What Are the Key Components of Hybrid Environments?
According to Heather Whitlock, head of industry strategy and business development at Adobe, five components are critical to crafting an effective hybrid work environment:
- Executive sponsorship. To deliver on hybrid work goals, agencies need executive sponsorship that includes a clear vision and structure. Executives must also be willing to find and access government funding to accelerate digital transformation, as legacy tools are no longer enough to empower hybrid work requirements.
- Evolving expectations. Government agencies need to attract and retain talent, and this means meeting staff expectations around technology. “They need tech to be productive,” says Whitlock. “When technology is working properly, this is no problem but if not, it can lead to disengagement.”
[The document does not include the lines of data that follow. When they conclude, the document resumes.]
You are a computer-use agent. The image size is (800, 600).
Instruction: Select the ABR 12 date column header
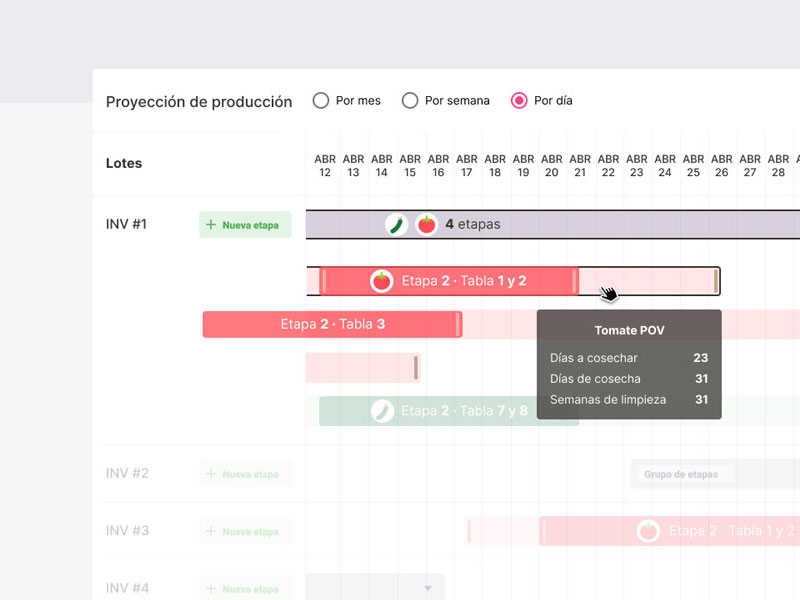325,165
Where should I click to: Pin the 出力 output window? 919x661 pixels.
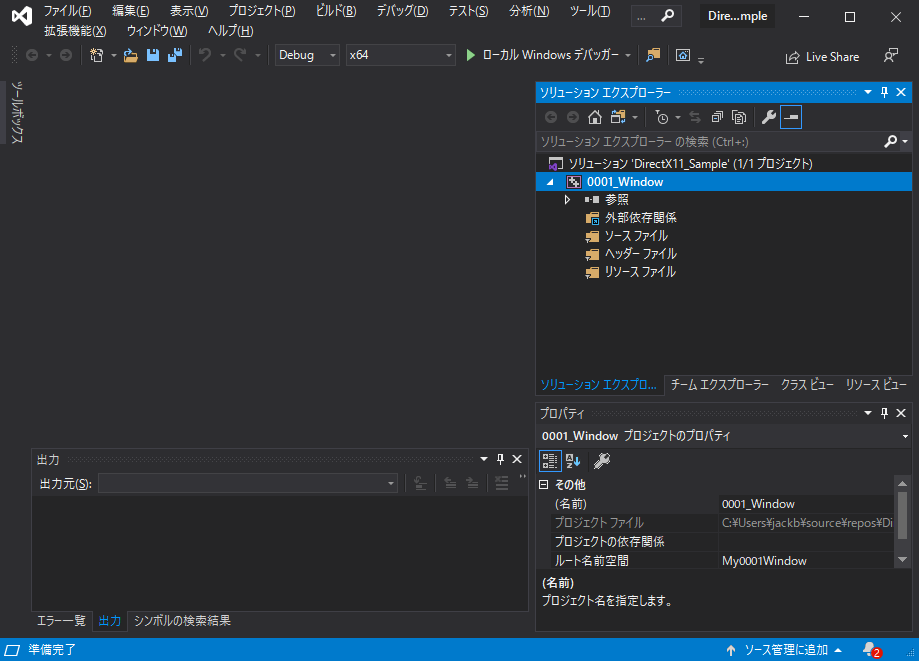tap(500, 459)
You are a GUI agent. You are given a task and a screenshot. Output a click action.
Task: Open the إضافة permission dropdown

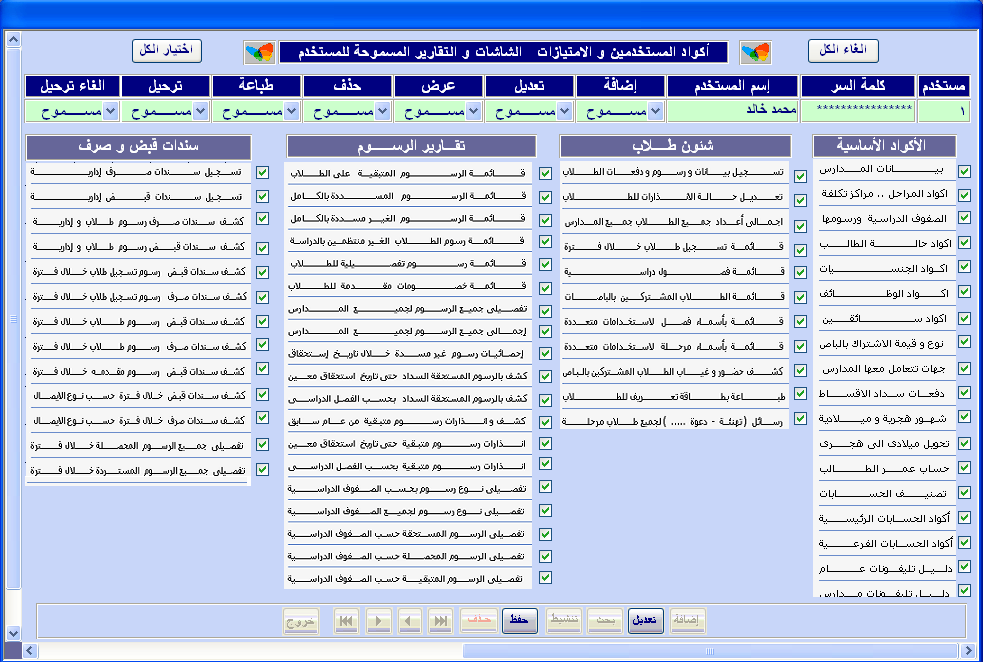click(655, 110)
- Ease of access. Empowering hybrid work also means driving internal efficiencies. With many agencies lacking the resources to meet job demands and ensure productivity, organizations must focus on finding and deploying solutions that make it easier for staff to work from any location.
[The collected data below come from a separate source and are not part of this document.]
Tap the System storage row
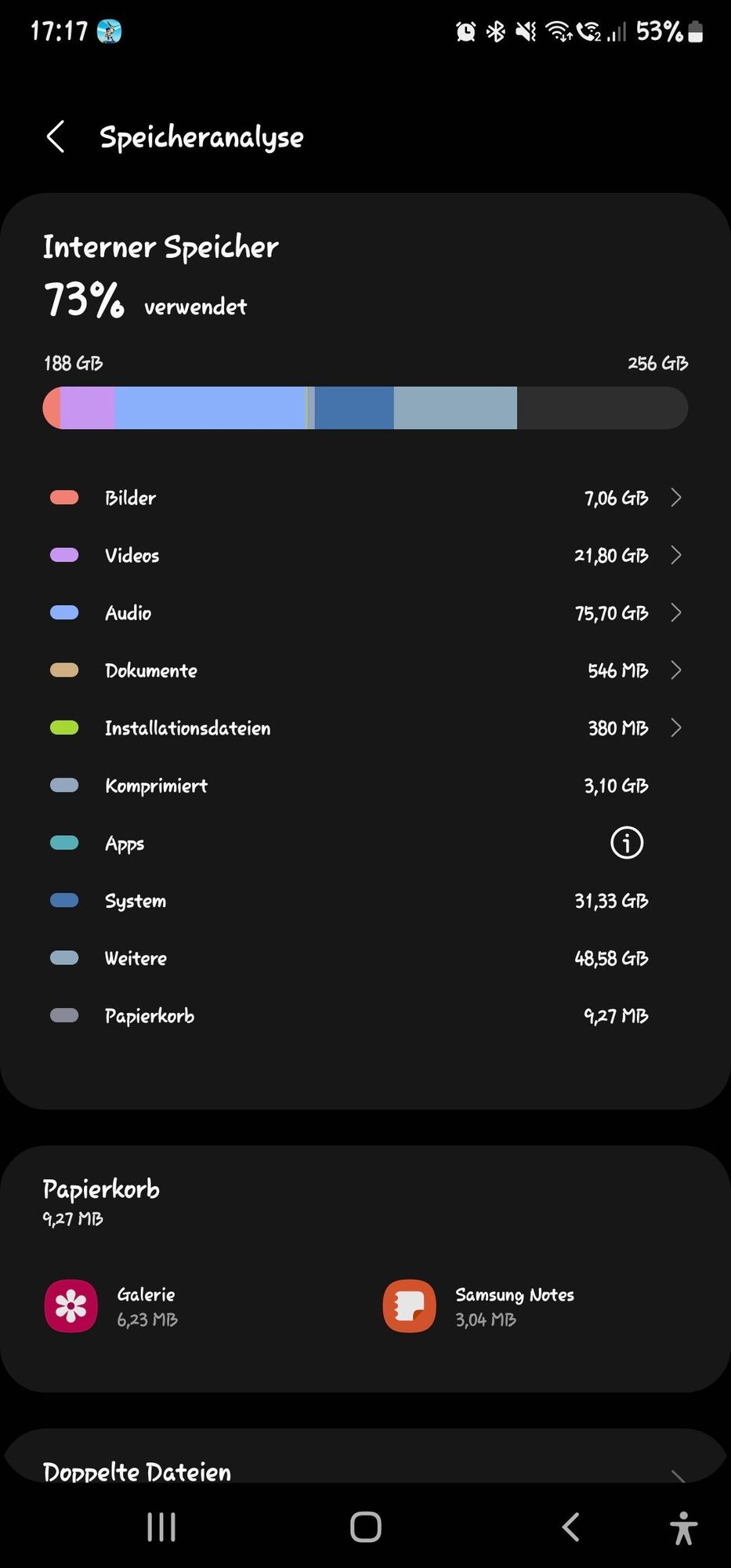Viewport: 731px width, 1568px height. 365,901
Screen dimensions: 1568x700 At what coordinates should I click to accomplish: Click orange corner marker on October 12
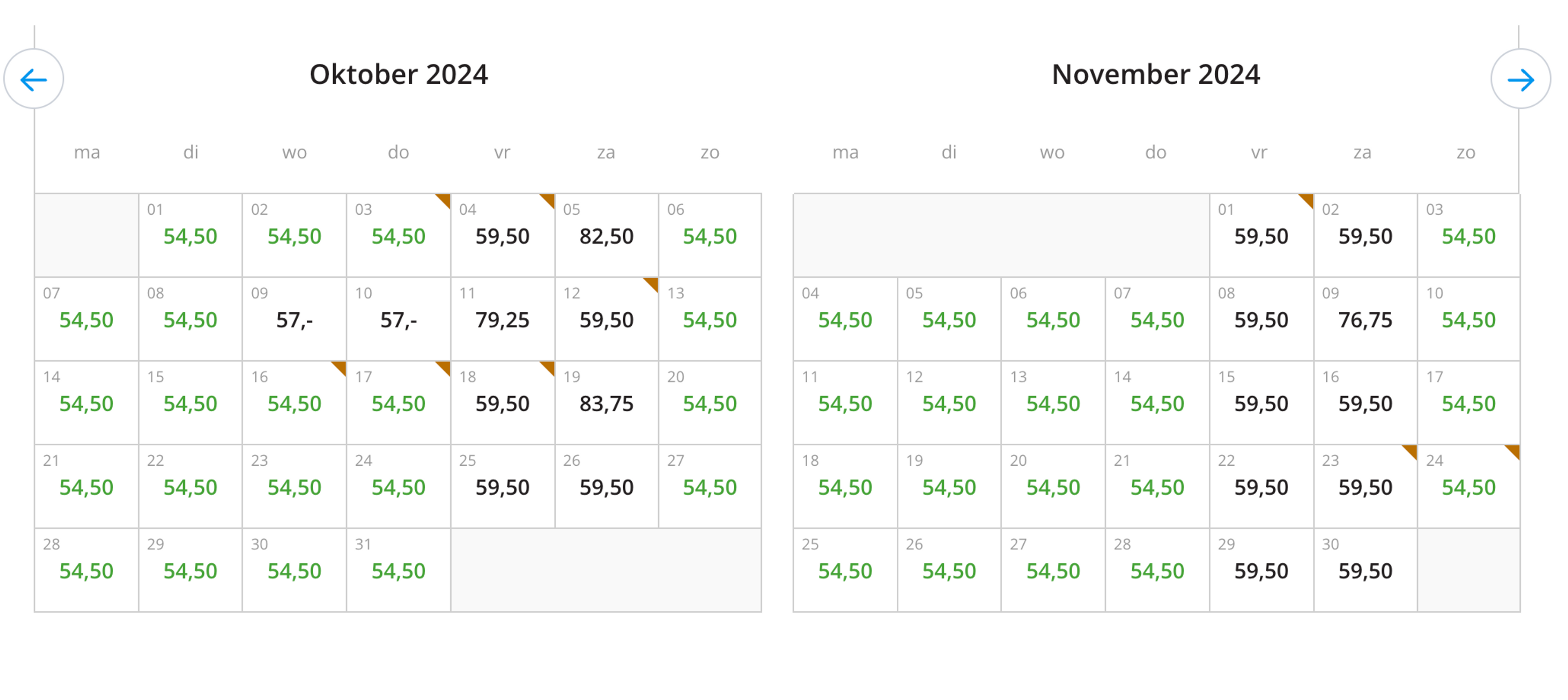(x=653, y=284)
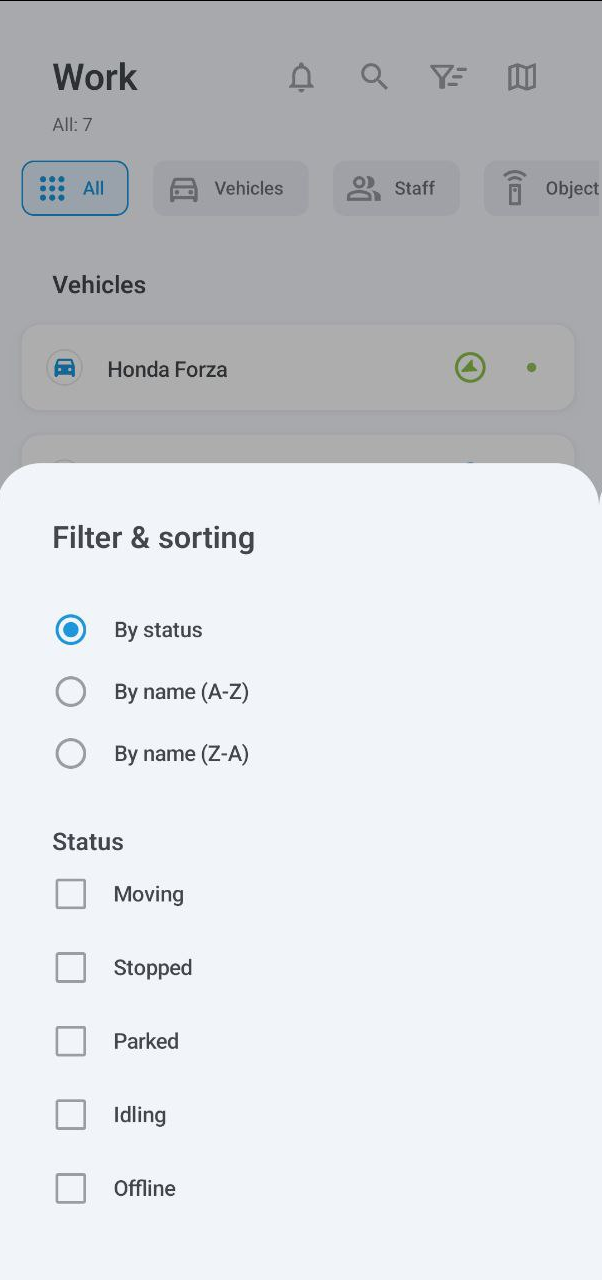Open the map view icon
602x1280 pixels.
pos(521,76)
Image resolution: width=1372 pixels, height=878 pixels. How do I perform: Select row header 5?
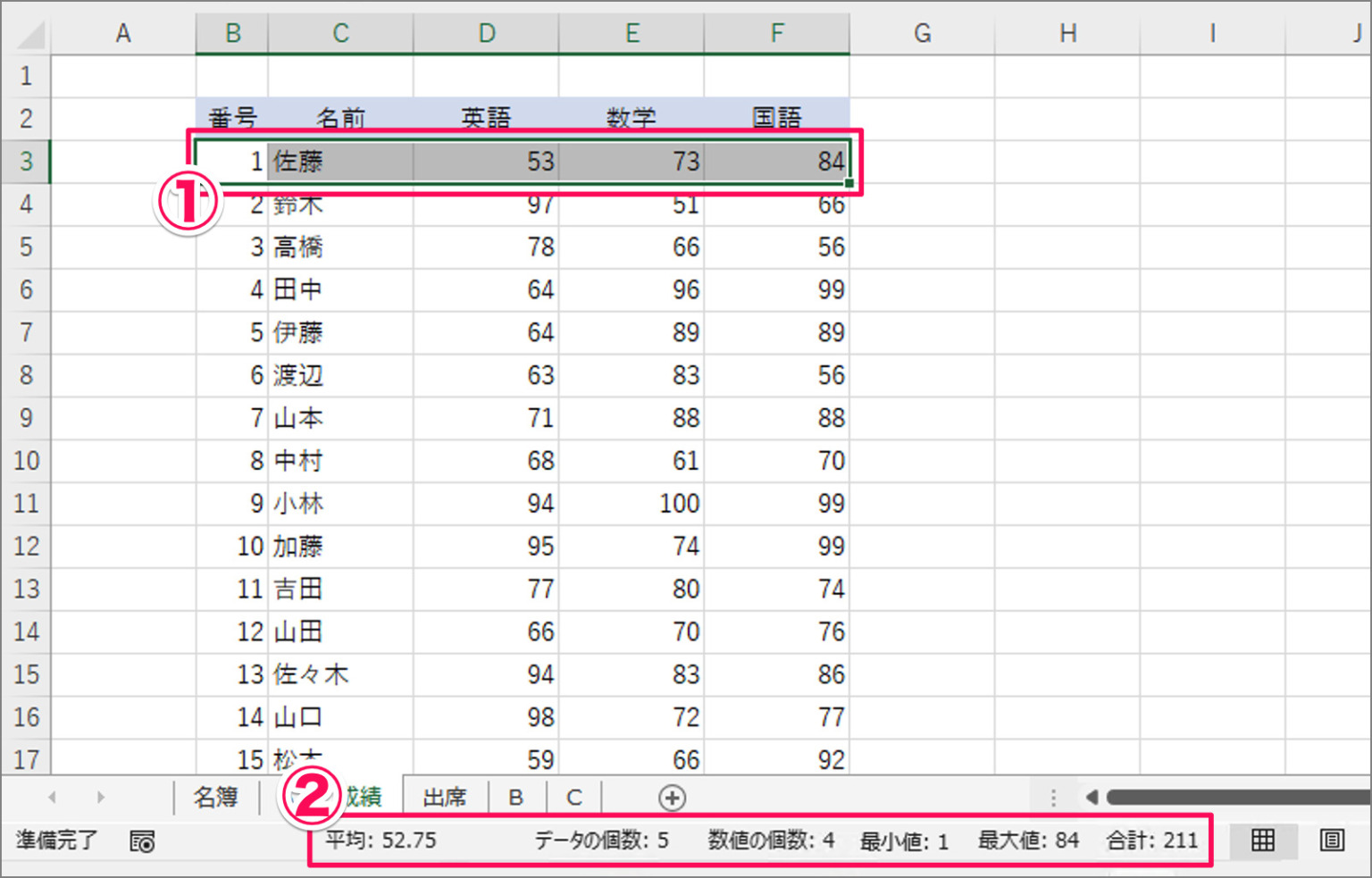tap(27, 247)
- Emerging compliance requirements. Existing requirements around the transmission and storage of personally identifiable information and emerging regulations around secure data access, e-signature use and the verification of digital documents require a thorough assessment of current policies and their ability to satisfy compliance expectations.
- Digital equity. “Agencies need to deliver equitable experience and design across the board,” says Whitlock. “They need to meet people where they are.”
Facing Challenges of the Next ‘New Normal’
While hybrid work offers the benefits of allowing staff to work where they’re most comfortable and productive, adoption at scale comes with challenges.
First is the need to assess current frameworks against changing needs. “Many agencies thought this transition would be temporary,” says Marlin McFate, CTO of public sector for Riverbed Technology.
“They found a lot of problems right off the bat with performance, capacity and complexity, and moving to working from home increased that complexity,” he says. “A lot of challenges come from the fact that we made lots of changes for the short term that weren’t effectively quantified and rationalized.”
Now that it’s clear hybrid work is here to stay, McFate says, agencies need to reassess what they’ve put in place, figure out where they need to make changes and determine how to bring hybrid work back into the larger fold of secure government operations.
Gretchen Brainard, offering portfolio leader for government and public services customer and marketing at Deloitte, says that the federal government now faces the additional challenge of a labor shortage as competition for skilled staff increases and private sector organizations offer permanent hybrid or remote work options.
“I don’t think the government challenge is all that different than a contractor challenge at this point, where we’re competing over the same set of workforce and recruiting the same set of people,” she says. “We need to find a new labor pool that we can then upskill and get into government positions.”